• **WHAT IS BEING ASKED**: Report every line of the entries that contains the word "computer".

(SOURCE INFORMATION begins)

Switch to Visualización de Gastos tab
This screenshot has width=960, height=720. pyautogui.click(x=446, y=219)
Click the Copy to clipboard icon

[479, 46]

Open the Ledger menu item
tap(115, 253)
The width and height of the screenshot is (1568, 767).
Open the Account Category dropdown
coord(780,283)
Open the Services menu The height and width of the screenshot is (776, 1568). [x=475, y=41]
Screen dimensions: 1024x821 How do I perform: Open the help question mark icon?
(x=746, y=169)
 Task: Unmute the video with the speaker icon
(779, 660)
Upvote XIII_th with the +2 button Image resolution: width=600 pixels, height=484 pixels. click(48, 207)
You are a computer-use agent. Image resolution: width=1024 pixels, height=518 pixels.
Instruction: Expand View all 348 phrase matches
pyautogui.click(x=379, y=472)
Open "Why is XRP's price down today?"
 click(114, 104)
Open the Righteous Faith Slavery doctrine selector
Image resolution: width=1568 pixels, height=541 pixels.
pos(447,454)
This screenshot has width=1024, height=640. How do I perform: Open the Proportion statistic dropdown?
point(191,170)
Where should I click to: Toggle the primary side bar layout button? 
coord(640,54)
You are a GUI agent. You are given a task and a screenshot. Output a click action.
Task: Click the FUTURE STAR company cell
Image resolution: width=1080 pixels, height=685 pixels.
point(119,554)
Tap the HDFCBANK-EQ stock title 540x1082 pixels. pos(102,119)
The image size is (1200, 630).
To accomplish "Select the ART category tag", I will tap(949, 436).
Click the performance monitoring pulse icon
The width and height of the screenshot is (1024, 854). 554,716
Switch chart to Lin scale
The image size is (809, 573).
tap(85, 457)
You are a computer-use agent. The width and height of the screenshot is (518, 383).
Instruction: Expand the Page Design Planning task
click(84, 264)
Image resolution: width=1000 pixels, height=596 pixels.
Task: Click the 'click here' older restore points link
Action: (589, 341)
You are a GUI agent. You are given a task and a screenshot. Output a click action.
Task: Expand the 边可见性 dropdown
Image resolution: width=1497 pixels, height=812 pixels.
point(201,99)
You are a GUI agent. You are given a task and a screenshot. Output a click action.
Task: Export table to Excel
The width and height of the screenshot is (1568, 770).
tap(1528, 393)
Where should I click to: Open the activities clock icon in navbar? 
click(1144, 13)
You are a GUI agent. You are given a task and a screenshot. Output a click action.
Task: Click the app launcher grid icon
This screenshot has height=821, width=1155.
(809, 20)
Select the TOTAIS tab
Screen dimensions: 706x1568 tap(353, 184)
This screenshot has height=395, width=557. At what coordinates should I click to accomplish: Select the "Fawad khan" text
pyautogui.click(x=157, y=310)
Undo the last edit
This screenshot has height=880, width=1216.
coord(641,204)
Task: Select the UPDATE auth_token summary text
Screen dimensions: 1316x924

(SOURCE INFORMATION ends)

• **SOLUTION TO THIS TASK**:
You are a computer-use agent. Image resolution: width=1024 pixels, height=518 pixels.
You are a computer-use agent. The width and height of the screenshot is (518, 383).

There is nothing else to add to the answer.